* _WHAT IS EXPECTED_
Can you transcribe, character for character, the stretch of entries from the line containing "1071x1407 pixels." through the last of the entries?

* _RECORDED INFORMATION_
"""

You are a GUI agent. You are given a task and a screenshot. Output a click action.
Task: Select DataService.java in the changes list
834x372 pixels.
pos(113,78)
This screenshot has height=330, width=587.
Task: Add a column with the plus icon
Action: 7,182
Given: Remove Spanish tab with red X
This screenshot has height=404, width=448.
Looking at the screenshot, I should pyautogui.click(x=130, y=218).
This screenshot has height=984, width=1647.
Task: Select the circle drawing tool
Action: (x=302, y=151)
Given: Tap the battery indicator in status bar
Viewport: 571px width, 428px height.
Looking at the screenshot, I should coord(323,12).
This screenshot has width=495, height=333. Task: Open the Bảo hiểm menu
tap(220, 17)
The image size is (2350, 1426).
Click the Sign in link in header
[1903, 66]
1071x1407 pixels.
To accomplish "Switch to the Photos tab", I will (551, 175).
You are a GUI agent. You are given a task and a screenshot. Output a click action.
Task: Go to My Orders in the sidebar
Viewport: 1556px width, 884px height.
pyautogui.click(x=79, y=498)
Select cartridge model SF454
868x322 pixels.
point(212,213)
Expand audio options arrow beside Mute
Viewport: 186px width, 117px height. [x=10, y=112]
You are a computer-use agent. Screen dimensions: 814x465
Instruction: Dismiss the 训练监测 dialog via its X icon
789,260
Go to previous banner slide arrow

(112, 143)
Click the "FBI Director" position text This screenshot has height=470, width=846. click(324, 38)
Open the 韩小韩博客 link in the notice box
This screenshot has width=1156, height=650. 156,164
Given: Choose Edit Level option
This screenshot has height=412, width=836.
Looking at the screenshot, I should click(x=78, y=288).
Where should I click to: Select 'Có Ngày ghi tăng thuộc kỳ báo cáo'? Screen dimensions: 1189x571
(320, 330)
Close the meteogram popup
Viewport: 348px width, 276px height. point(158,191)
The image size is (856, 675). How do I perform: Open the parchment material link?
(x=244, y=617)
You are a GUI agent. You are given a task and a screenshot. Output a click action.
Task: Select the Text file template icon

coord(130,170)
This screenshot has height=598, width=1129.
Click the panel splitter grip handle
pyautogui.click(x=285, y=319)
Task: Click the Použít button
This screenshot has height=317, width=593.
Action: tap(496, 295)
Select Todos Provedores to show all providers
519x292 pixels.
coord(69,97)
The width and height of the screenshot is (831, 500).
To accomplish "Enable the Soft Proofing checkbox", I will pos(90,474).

"""

* _REPLY TO THE TASK_
1071x1407 pixels.
To accomplish "Switch to the Photos tab", I will (551, 175).
You are a GUI agent. You are given a task and a screenshot. Output a click action.
Task: Go to My Orders in the sidebar
Viewport: 1556px width, 884px height.
pyautogui.click(x=79, y=498)
Select cartridge model SF454
868x322 pixels.
point(212,213)
Expand audio options arrow beside Mute
Viewport: 186px width, 117px height. [x=10, y=112]
You are a computer-use agent. Screen dimensions: 814x465
Instruction: Dismiss the 训练监测 dialog via its X icon
789,260
Go to previous banner slide arrow

(112, 143)
Click the "FBI Director" position text This screenshot has height=470, width=846. click(324, 38)
Open the 韩小韩博客 link in the notice box
This screenshot has width=1156, height=650. 156,164
Given: Choose Edit Level option
This screenshot has height=412, width=836.
Looking at the screenshot, I should click(x=78, y=288).
Where should I click to: Select 'Có Ngày ghi tăng thuộc kỳ báo cáo'? Screen dimensions: 1189x571
(320, 330)
Close the meteogram popup
Viewport: 348px width, 276px height. point(158,191)
The image size is (856, 675). How do I perform: Open the parchment material link?
(x=244, y=617)
You are a GUI agent. You are given a task and a screenshot. Output a click action.
Task: Select the Text file template icon

coord(130,170)
This screenshot has height=598, width=1129.
Click the panel splitter grip handle
pyautogui.click(x=285, y=319)
Task: Click the Použít button
This screenshot has height=317, width=593.
Action: tap(496, 295)
Select Todos Provedores to show all providers
519x292 pixels.
coord(69,97)
The width and height of the screenshot is (831, 500).
To accomplish "Enable the Soft Proofing checkbox", I will pos(90,474).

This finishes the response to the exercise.